Financial regulators don’t have the tools they need to support the transition to net zero, a report from UK nonprofit the Aldersgate Group has found.
The group called on the UK government to provide financial regulators with a legal basis to implement more sustainable issues in policymaking. While the recently passed financial services and markets bill gives financial institutions the scope to consider the government’s 2050 net-zero targets, regulators should have “a stronger net zero mandate”.
Central bankers and other regulators have long debated whether sustainable objectives should be part of their mandate.
The report found that while climate and nature-related risk management were starting to be implemented, regulators face several barriers including a narrow mandate, limited capacity and resources, and a lack of a net zero-aligned policy across the economy.
The nonprofit recommended five things the government can do to give financial regulators the tools they need to help the industry transition:
- implement the UK’s net-zero strategy at pace
- give regulators clearer mandates on net zero and nature considerations
- encourage regulators to use green prudential tools
- support companies to manage their systemic climate risk
- provide resources and training to ensure regulators are sufficiently staffed
Some of the other recommendations given include overseeing and creating net-zero transition plans, providing guidelines to show investors how they can engage with companies on climate ambitions, requiring climate capital risk, and imposing large exposure limits to prevent bank losses from climate change.
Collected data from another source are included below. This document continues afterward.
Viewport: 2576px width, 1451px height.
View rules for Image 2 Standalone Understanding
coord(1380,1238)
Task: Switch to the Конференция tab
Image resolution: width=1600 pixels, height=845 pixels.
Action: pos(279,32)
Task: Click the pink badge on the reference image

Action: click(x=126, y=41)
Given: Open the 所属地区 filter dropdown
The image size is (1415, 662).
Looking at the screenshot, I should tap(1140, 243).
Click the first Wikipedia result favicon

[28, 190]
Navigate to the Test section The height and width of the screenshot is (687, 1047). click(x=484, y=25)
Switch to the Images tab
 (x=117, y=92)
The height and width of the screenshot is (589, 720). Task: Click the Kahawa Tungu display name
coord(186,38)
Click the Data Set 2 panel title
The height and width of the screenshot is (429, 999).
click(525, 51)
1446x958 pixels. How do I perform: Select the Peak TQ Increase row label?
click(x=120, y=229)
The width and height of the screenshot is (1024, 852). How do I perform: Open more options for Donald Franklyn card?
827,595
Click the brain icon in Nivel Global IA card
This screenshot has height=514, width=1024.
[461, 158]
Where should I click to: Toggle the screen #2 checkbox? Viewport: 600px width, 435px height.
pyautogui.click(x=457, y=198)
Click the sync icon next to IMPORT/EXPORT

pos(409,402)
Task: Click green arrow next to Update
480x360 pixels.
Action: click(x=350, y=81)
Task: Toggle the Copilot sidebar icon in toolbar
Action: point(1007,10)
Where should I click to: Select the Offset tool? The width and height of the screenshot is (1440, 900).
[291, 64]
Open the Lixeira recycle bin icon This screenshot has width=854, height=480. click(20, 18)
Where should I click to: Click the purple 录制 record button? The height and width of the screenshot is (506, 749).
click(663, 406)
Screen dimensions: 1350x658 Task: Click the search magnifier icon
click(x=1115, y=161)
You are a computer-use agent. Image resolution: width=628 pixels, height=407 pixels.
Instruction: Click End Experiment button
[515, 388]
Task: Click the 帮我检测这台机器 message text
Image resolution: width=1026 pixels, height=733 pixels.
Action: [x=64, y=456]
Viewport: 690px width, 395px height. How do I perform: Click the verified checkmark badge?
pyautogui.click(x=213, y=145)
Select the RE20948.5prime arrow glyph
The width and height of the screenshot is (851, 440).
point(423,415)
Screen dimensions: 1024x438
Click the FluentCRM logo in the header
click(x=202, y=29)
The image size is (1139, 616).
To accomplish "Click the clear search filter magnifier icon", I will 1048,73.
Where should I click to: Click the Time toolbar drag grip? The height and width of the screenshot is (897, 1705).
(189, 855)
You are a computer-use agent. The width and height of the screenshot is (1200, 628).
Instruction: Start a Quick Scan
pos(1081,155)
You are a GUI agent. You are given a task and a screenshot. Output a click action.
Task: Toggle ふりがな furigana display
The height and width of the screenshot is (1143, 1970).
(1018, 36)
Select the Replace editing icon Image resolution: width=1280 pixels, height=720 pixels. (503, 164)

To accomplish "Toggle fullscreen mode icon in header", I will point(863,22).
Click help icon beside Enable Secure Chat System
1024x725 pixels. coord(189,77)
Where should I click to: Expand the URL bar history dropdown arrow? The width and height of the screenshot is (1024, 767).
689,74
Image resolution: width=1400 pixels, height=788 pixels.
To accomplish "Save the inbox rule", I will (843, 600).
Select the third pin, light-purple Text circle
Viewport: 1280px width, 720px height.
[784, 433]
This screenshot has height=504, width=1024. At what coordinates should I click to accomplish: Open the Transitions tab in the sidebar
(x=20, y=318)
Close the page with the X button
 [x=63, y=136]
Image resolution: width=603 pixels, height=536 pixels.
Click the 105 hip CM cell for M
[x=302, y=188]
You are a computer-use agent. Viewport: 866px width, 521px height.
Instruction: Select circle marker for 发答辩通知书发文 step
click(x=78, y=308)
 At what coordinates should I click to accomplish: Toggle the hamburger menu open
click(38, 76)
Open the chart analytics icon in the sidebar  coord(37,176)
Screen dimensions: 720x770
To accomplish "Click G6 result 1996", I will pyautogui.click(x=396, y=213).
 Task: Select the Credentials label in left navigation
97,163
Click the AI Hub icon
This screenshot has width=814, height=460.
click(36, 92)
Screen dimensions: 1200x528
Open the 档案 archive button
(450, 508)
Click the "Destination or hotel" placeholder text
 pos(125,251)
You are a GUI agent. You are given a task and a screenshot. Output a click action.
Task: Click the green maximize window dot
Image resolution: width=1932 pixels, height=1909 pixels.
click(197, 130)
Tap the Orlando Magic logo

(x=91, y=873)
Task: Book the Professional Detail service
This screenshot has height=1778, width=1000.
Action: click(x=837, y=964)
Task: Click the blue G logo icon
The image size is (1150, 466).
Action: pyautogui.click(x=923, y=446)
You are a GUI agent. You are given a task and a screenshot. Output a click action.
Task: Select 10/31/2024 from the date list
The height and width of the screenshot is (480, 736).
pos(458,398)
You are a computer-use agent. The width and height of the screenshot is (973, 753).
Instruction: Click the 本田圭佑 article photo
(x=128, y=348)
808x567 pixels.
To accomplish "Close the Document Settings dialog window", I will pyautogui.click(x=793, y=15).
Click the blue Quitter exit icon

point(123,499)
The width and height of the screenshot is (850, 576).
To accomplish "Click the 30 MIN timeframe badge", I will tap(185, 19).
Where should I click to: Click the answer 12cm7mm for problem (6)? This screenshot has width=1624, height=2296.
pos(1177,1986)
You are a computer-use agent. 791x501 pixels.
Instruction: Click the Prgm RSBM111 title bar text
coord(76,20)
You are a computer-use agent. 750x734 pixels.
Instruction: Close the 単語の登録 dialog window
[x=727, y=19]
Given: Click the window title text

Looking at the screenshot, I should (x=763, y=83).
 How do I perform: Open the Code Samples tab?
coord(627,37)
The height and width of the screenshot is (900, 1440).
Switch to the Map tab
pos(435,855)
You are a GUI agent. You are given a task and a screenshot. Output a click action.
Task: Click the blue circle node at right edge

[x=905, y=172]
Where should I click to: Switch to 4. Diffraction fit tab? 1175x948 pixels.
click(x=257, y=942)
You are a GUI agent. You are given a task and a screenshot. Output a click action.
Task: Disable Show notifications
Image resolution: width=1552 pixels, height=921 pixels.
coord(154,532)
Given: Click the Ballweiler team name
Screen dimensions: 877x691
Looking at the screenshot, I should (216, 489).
Addressing climate change will require all government bodies to act, including financial regulators, said James Fotherby, policy officer at Aldersgate Group.
“Over the past few years, we have seen financial regulators starting to use the supervisory and market regulatory tools at their disposal to understand climate risk exposure and improve the availability of climate-related financial information. To build on this, we now need a stronger mandate to mainstream climate and nature within their policy work and more actively facilitate the transition,” he said.
The Bank of England’s climate biennial exploratory scenario found that without an orderly transition, financial institutions’ bottom lines would suffer and climate losses would likely be passed on to customers.